Stored records:
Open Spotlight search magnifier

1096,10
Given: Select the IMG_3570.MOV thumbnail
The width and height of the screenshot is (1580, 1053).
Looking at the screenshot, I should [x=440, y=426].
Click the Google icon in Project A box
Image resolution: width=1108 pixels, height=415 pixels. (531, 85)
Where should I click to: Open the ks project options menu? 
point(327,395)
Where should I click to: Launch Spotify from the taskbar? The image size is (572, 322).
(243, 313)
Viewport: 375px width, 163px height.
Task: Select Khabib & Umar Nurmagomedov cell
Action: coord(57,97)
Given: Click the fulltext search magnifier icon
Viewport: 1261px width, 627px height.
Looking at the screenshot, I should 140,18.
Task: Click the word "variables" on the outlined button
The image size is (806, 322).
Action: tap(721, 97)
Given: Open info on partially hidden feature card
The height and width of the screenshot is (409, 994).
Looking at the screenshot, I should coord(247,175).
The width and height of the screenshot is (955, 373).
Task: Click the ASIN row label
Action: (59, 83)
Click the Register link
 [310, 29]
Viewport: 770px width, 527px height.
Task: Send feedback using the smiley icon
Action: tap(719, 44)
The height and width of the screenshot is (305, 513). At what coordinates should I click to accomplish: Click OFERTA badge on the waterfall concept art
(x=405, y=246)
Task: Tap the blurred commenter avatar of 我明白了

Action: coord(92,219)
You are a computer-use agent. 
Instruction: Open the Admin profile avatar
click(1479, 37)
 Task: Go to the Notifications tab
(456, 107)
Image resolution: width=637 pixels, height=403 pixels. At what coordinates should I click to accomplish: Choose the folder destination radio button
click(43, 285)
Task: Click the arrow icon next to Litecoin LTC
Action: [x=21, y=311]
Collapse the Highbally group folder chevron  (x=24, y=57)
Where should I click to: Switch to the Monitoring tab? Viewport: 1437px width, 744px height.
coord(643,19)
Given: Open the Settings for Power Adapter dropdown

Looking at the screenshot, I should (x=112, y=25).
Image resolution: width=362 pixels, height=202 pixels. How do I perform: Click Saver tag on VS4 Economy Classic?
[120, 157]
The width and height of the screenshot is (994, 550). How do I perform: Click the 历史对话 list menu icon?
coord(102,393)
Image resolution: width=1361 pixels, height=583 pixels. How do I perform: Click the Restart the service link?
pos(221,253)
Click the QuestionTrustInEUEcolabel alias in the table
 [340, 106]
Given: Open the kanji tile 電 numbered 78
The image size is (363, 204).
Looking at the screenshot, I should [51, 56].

→ **SET EXERCISE**: Copy the stretch of rows from the start of the rows through the line that contains "point(327,395)", swapping "thumbnail" for "preview" and leaving everything else as it is.

→ **WRITTEN RESPONSE**:
Open Spotlight search magnifier

1096,10
Given: Select the IMG_3570.MOV preview
The width and height of the screenshot is (1580, 1053).
Looking at the screenshot, I should [x=440, y=426].
Click the Google icon in Project A box
Image resolution: width=1108 pixels, height=415 pixels. (531, 85)
Where should I click to: Open the ks project options menu? 
point(327,395)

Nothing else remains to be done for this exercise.